This is only the beginning though, as one must be fully aware of who one’s characters are and how their experiences shape them in order to portray them with the correct character depth. A reader should also be prepared not to judge my characters as one would judge people in a modern situation. I feel that the world of our ancestors was so vastly different from our own and I am attempting to portray this!

The Bibliography (at present)

I do not believe that there is a viable way for me – as one who does not work in the fields of archaeology or classical civilizations full-time – to constructive a narrative worthy of the historical fiction genre without a substantial amount of research.

Here is my reading last up until now (no it is NOT in any academic format):

  • The Roman Invasion of Britain: Archaeology versus History, Birgitta Hoffman
  • Legions of Rome, Stephen Dando-Collins
  • Re-Kindling History, Boudica – Queen of the Iceni, David Carl Schafers
  • Roman Centurions 31 BC – AD 500, Raffaele D’Amato
  • Roman Army Units of the Western Provinces (1), 31 BC – AD 195, Raffaele D’Amato
  • Roman Britain, Henry Freeman
  • Lectures and Fragments, Gaius Musonius Rufus
  • Complete Tactitus Anthology (Agricola), Gaius Cornelius Tacitus
  • The Annals (Various parts pertaining to my setting), Gaius Cornelius Tacitus
  • De Bello Gallico, Gaius Julius Caesar
  • Legio XX, Valeria Victrix, Stephen James Malone
  • A Handmaid’s Tale, Margaret Atwood (I need to see more of the ‘1st person present’ style)
  • I, Claudius, Robert Greaves (‘1st person past’ is also relevant as is the setting)
  • Eats, Shoots and Leaves (Lynn Truss)

Needless to say that this is only the tip of the iceberg. The trick though, is to immerse readers into an entirely different world to the one they know without making it seem like a boring history lesson!

The Boleyn Countess

Well, if my own novella is still in the works, I am proud to say that my mother’s work of historical fiction is still in publication and doing the rounds!

It is a novella based on the life of Lady Elizabeth Howard, mother of Anne Boleyn and it is told from her point of view. Those who are familiar with Tudor history will recognise Anne Boleyn as a former Queen of England and second wife of King Henry VIII. Alas, it would be most unfair for me to give a review of a novella written by my mother (five stars – obviously!), but I do recommend it as a more than worthy read for any fans of historical fiction or the Tudor period of England.
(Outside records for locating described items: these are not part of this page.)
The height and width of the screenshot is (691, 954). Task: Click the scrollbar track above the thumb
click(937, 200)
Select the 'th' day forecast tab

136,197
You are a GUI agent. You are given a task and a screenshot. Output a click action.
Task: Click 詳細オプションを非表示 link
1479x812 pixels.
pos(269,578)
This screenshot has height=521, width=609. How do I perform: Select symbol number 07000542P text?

  • On Facebook, one can find Deborah Findlay @debswriting

It is a great read and I thoroughly enjoyed it!

The First Post

This post is an introduction to my website as an author. I have recently pulled a historical fiction novelette of mine from a publisher and am in the finishing stages of a fantasy novella. The time has come to place my writing blogs and any updates related to my publications on a separate website.

finphoto.net is still active and I am posting fairly frequently regarding my photographic exploits and endeavours, having now moved over to being a Sole Proprietor of “Findlay Photography and Digital Services.”

I decided to re-post and brand my publications separately for both my own convenience and for that of exploring surfers, hence the purpose of this site which I will be developing over the coming months.